Active safety applications
- Sensors for active safety
- Data processing, threat assessment, and decision making
- Wireless applications (e.g. cooperative systems)
- Automated vehicles

Human factors
- Driver behavior
- Driver modeling

Active safety evaluation
- Driving simulators
- Naturalistic evaluation (e.g. field operational test)
- Counterfactual analysis and evaluation in virtual environments

Organisation

  • Lectures
  • Short applied exercises
  • Active safety assignment
  • Visits

Literature

Handouts from the lectures, journal papers, datasheets, and data dictionaries will be available on-line on the course webpage.

Examination

- Exam, 4 p, graded
- Active safety project, 3.5p, graded

The final grade is the grade from the exam. A poor project or an excellent project may impact your grade (please see instruction for the project to understand how).

Time and place for the examination are on the student portal.
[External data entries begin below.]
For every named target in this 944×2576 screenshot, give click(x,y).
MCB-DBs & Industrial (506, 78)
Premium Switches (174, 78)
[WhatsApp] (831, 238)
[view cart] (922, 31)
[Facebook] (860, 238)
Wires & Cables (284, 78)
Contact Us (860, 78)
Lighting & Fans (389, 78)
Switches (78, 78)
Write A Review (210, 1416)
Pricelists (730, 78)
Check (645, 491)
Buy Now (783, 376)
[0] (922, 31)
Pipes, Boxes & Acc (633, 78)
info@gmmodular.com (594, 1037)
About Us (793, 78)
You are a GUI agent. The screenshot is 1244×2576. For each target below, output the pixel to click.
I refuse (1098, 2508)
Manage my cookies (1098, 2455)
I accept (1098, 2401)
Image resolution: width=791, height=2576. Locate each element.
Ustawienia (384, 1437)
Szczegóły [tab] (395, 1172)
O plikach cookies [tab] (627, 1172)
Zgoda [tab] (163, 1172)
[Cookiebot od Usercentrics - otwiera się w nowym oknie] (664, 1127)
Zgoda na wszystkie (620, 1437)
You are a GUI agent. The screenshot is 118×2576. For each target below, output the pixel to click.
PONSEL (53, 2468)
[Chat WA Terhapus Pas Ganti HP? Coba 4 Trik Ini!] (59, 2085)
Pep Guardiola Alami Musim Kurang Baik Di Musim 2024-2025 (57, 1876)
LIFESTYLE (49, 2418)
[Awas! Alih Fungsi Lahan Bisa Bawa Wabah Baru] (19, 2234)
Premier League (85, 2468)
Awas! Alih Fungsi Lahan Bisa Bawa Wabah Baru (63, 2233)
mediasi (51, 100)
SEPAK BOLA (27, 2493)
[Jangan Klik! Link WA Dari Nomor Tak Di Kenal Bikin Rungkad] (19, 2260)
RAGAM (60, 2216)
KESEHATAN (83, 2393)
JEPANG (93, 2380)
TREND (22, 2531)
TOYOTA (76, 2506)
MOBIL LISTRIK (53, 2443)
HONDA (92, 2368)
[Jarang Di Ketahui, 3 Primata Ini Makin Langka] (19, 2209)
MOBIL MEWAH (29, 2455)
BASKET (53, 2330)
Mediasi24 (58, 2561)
Examples of previous exams are available on this course webpage.

Teaching Team

Examiner: Marco Dozza

Teachers: Jonas Bärgman, Giulio Bianchi-Piccinini, Marco Dozza

Teaching assistants: Tianyou Li, Alexander Rasch, Pierluigi Olleja

Schedule

Ten hours a week are allocated for this course:

  • 13:15-17:00 on Mondays
  • 8:00-11:45 on Thursdays
  • 15:15-17:00 on Fridays

In a typical week, lectures will be on Mondays (13:15-15:00) and Thursdays (8:00-9:45), and exercises on Mondays (15:15-17:00) and Thursdays (10:00-11:45). Help for the active safety project will be offered on Fridays (15:15-17:00).

A complete schedule, with the title of the lectures and the name of the lecturers, is continuously updated on CANVAS. The room for each lecture/exercise is posted on TimeEdit.